BDA Week 9: Large Sample Theory for the Posterior

Published

July 13, 2020

As Richard McElreath says in his fantastic Statistics course, Frequentist statistics is more a framework to evaluate estimators than a framework for deriving them. Therefore, we can use frequentist tools to evaluate the posterior. In particular, what happens to the posterior as more and more data arrive from the same sampling distribution?

In this blogpost, I’ll follow chapter 4 of Bayesian Data Analysis and the material in week 9 of Aki Vehtari’s course to study the Posterior Distribution under the framework of Large Sample Theory.

Asymptotic Normality and Consistency

Suppose then that the true data distribution is \(f(y)\). If the true data distribution is included in the parametric family, then, for some \(\theta_0\) we have \(f(y) = \pi(y |\theta_0)\). Asymptotic consistency then, guarantees that as the sample size increases, our posterior distribution will converge to a point mass at the true parameter value \(\theta_0\). Both the median, the mean and the mode of the posterior are consistent estimators for \(\theta_0\).

Indeed, asymptotic normality, in its turn, guarantees that the limiting distribution of the posterior can be approximated with a Gaussian centered at the mode \(\widehat \theta\) of the posterior:

\[ \pi(\theta | y) \approx N(\widehat \theta, [\frac{d^2}{d\theta^2} \log \pi(\theta | y)]_{\theta = \widehat \theta}^{-1} ) \]

Naturally, we can then approximate the posterior by finding the mode by finding the maximum of the posterior and then estimating the curvature at that point. As more and more data arrives, the approximation will be more and more precise.

Big Data and the Normal Approximation

If more and more data makes the normal approximation better and better, does that mean that the era of Big Data will usher a new era where the posterior will be easily and reliably approximated with a Gaussian?

Not quite: as we have more and more data, so we have more and more questions that we can possibly ask. We can then create more complex models with more parameters to try to answer these more complicated questions. In this scenario, as more and more data arrives, the posterior distribution will not converge to the Gaussian approximation in the expanding parameter space that reflects the increasing complexity of our model. The reason? The curse of dimensionality

The more dimensions we have, ceteris paribus, due to the concentration of measure, the mode and the area around the mode will be farther and farther way from the typical set. Thus, the Gaussian approximation that concentrates most of the mass around the mode will be a poor substitute of the typical set and thus a poor approximation for the posterior distribution.

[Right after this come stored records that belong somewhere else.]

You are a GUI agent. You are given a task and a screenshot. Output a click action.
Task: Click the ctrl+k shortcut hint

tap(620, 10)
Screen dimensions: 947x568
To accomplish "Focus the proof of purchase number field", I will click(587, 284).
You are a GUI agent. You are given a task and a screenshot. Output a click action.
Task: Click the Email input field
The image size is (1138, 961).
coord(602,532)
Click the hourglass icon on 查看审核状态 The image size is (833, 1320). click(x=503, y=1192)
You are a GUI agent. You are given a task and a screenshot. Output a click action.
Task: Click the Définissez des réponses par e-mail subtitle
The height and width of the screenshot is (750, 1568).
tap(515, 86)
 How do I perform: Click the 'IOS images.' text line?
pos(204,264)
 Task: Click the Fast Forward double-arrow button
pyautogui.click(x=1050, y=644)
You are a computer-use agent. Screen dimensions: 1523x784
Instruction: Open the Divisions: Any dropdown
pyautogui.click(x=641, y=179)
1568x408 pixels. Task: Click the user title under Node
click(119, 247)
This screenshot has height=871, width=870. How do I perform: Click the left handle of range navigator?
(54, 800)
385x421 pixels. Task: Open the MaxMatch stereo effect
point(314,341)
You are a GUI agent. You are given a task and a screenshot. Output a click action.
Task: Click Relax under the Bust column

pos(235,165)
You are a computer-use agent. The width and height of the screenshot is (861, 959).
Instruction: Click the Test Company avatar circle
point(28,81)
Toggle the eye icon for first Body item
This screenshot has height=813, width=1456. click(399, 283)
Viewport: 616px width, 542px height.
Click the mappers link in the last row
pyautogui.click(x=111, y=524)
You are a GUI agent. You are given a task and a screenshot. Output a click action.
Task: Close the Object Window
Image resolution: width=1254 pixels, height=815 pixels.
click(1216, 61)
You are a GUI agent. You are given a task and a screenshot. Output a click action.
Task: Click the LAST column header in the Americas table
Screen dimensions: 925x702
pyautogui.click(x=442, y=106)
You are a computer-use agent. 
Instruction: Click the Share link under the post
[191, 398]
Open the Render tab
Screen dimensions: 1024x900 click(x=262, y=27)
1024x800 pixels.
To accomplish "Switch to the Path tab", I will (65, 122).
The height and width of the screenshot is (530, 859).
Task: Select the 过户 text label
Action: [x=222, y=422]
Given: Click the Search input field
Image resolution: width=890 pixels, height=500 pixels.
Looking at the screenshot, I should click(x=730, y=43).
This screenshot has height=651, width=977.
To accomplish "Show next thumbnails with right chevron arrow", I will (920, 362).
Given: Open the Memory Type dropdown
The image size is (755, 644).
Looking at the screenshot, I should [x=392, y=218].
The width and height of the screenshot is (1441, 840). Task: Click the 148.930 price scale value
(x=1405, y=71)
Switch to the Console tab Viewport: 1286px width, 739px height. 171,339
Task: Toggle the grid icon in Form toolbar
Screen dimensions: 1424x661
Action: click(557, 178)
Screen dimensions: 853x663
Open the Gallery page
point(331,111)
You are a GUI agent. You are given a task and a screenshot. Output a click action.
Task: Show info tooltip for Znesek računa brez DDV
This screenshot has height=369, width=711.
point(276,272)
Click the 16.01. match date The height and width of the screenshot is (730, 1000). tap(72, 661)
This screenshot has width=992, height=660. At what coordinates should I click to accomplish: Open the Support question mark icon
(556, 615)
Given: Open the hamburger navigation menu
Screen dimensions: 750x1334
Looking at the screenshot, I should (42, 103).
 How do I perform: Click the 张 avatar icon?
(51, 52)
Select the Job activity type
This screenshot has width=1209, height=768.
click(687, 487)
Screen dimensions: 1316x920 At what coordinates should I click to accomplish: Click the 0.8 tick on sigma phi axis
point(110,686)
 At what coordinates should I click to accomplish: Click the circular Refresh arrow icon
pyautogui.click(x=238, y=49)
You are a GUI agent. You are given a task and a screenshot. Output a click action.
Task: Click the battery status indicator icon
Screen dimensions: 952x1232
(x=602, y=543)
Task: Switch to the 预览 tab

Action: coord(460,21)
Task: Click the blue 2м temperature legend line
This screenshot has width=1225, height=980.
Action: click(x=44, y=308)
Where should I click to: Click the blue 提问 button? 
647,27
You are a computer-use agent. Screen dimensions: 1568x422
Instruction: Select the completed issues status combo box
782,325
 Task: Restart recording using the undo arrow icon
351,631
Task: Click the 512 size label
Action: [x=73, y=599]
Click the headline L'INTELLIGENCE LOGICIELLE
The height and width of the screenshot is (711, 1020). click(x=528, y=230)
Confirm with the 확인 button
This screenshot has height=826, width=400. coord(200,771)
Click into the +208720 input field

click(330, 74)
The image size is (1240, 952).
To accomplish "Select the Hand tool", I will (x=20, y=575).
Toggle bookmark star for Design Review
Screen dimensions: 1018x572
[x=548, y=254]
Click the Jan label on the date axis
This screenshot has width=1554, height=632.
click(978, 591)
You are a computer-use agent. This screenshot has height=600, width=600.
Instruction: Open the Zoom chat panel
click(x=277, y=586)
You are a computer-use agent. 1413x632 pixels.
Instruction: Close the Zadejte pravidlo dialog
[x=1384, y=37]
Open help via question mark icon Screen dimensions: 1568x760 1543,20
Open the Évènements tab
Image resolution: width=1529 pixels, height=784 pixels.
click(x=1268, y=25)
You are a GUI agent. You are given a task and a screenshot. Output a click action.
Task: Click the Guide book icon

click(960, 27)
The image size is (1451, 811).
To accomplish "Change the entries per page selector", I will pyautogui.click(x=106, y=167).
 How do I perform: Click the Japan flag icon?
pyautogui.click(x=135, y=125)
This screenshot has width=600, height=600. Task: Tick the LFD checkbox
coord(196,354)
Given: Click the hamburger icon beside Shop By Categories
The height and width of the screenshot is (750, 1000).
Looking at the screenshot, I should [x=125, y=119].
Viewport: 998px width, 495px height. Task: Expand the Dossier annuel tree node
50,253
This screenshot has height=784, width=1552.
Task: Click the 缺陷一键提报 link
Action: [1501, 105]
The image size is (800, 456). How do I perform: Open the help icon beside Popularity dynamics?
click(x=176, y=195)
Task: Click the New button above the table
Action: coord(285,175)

Normal Approximation for the Marginals

Nevertheless, even if we cannot approximate the joint posterior distribution with the Gaussian approximation, the normal approximation is not that faulty if we instead focus on the marginal posterior. The reason? Determining the marginal distribution of a component of \(\theta\) is equivalent to averaging over all the other components of \(\theta\), and averaging a family of distributions generally brings them closer to normality, by the same logic that underlies the central limit theorem.

This fact explains why we see so many approximately Gaussian marginals in practice and why can sometimes summarize them with a point estimate and a standard error.

Unbiasedness and Hierarchical Models

Frequentist methods place great emphasis on unbiasedness: \(E[\widehat \theta] = \theta_0\). However, when parameters are related and partial knowledge of some of the parameter is clearly relevant to the estimation of others, the emphasis on unbiasedness is clearly misplaced: it leads to a naive point in the bias-variance trade-off.

Indeed, if we have a familiy of parameters \(\theta_j\) that are related, a Bayesian would fit a hierarchical model by positing a common distribution from which these parameters are sampled. This procedure leads to pooling of the information and thus to shrink the individual parameters \(\theta_j\) toward each other; thereby biasing the individual estimates \(\theta_j\) but reducing their variance.

Thus, this highlights the problem that it is often not possible to estimate several parameters at once in an even approximately unbiased manner: unbiased \(\theta_j\) leads to ignoring relevant information about their common distribution, which in turn leads to a biased estimate of the variance of the \(\theta_j\).